TCF3::HLF-positive B-ALL: integrated clinical and molecular characterization of 34 cases from a single-center cohort.

[BACKGROUND] TCF3::HLF-positive B-cell acute lymphoblastic leukemia (B-ALL) is a rare, highly aggressive subtype with historically poor outcomes. Despite its classification as a distinct entity, its clinical and molecular landscape remains poorly understood.

[METHODS] This study presents a single-center cohort of 34 TCF3::HLF-positive B-ALL patients, providing comprehensive clinical and molecular characterization by integrating clinical data, treatment responses, survival outcomes, whole-transcriptome sequencing (WTS), targeted sequencing, and flow cytometry.

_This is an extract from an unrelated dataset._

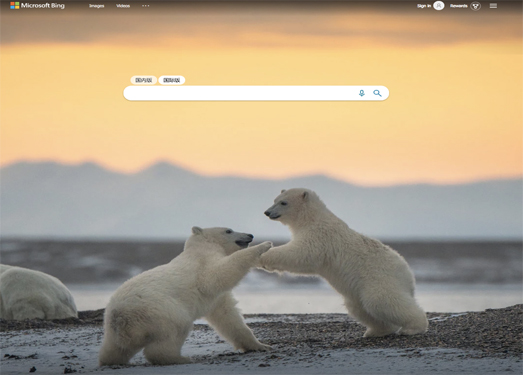Click the microphone voice search icon
The image size is (523, 375).
[x=362, y=93]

[RESULTS] TCF3::HLF accounted for 1.59% of B-ALL cases. Three fusion isoforms were identified, with Isoform III likely arising from alternative splicing. No significant clinical or transcriptomic differences were observed between Isoform I and II. The 5-year overall survival (OS) was 35.2%. Allogeneic hematopoietic stem cell transplantation (allo-HSCT) significantly improved OS and event-free survival (p < 0.0001), while chimeric antigen receptor T-cell (CAR-T) therapy facilitated allo-HSCT but lacked durable efficacy. RAS pathway mutations were prevalent (85.7%), and CD33 expression was frequent (79.4%), suggesting potential therapeutic targets. WTS analysis revealed dysregulation of epithelial-mesenchymal transition, coagulation, and immune pathways.

[CONCLUSIONS] TCF3::HLF-positive B-ALL represents an ultra-high-risk leukemia requiring allo-HSCT for long-term remission. CAR-T serves as a bridge to transplantation, while RAS and CD33-directed therapies warrant further investigation. These findings provide critical insights into disease biology and potential treatment.